Amy G. Remensnyder joined the Brown faculty in 1993, where she is now Professor of History and Royce Family Professor of Teaching Excellence.  She earned her A.B. summa cum laude from Harvard University, studied at Cambridge University and the Ecole des Hautes Etudes in Paris, and received her Ph.D. in History from the University of California at Berkeley. Her honors include the Van Courtland Elliott Prize from the Medieval Academy of America, Brown’s Stephen Robert Assistant Professorship, and Brown’s William G. McLoughlin Award for Teaching Excellence. She has held research fellowships from the Institute of Advanced Study in Princeton, the American Council of Learned Societies, the John Simon Guggenheim Memorial Foundation, the Käte Hamburger Kolleg of the Ruhr-Universität in Germany, and, most recently, the American Academy in Berlin as a Berlin Prize winner. She is the author of two books, one that spans the Atlantic to place medieval Iberia in dialogue with colonial Mexico by exploring the Virgin Mary as a symbol of conquest and conversion (La Conquistadora: The Virgin Mary at War and Peace in the Old and New Worlds, 2014), and another that focuses on high medieval monasteries and collective memory in southern France (Remembering Kings Past: Monastic Foundation Legends in Medieval Southern France, 1995). She is a co-editor of Why the Middle Ages Matter: Medieval Light on Modern Injustice (2011) and is the director of the Brown History Education Prison Project. Her professional service includes terms as a councilor of the Medieval Academy of America and as a member of the editorial boards of Al-Masāq: Journal of the Medieval Mediterranean and of the Journal of Medieval Iberian Studies. She is a Fellow of the Medieval Academy of America.

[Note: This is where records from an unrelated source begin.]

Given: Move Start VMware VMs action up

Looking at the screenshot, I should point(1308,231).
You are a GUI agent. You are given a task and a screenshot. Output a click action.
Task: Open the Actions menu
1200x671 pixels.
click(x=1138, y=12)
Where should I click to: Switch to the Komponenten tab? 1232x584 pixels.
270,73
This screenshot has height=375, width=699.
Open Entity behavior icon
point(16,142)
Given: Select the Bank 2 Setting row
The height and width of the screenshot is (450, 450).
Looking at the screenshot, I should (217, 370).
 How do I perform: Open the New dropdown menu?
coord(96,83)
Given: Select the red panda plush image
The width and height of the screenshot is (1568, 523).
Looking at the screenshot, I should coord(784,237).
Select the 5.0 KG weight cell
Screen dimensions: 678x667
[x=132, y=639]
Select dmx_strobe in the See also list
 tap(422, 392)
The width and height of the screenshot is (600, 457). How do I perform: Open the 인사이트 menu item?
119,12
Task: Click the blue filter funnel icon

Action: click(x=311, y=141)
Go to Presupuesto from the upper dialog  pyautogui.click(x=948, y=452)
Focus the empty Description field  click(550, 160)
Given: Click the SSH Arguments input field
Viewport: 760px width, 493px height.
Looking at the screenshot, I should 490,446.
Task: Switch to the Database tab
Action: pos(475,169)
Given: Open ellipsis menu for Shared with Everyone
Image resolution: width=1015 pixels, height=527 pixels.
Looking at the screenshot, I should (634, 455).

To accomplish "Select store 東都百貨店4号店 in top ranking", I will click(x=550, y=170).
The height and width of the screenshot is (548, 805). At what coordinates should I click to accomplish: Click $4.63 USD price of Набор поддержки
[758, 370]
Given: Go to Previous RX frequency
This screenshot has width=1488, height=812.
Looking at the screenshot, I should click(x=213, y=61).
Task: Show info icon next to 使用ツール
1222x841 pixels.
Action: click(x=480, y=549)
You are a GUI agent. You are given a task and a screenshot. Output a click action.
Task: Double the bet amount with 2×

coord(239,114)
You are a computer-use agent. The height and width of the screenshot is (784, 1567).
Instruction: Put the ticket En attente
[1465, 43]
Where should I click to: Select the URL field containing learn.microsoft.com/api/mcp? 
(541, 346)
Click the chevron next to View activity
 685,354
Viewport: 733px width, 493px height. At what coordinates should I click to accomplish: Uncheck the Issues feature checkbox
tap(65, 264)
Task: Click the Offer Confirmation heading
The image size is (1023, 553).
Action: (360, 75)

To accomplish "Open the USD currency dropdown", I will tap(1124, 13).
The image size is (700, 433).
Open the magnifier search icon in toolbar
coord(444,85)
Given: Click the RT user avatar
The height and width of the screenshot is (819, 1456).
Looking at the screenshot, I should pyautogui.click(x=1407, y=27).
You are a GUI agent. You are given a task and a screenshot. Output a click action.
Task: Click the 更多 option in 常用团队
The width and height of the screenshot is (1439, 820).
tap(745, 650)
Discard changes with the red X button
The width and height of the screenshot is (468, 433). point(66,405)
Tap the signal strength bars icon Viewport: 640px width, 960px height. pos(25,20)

Her current book project is Island of Trust in a Sea of Danger: Lampedusa. This innovative longue durée, maritime microhistory brings together past and present to explore the outsized importance of the tiny Mediterranean island of Lampedusa to mobile people now – migrants – and to mobile people between 1200 and 1700: Muslim and Christian pirates and the human victims of their violence. Uninhabited between 1200-1700, Lampedusa was the site of a renowned sacred shrine created by and shared by violent men of the sea of both faiths, but it was also a place where they took captives. Offering a historical perspective on the current refugee crisis, the book draws on environmental history, island studies, and the “oceanic turn” to show how Lampedusa’s past illuminates dark corners of the somber history of sea-borne violence in the Mediterranean that married piracy, captivity, slavery, ostensible religious antagonism and actual religious entanglement between Muslims and Christians.

Her future book projects include:

1. A Global History of Captivity (a synthetic overview of the history of captivity across the world)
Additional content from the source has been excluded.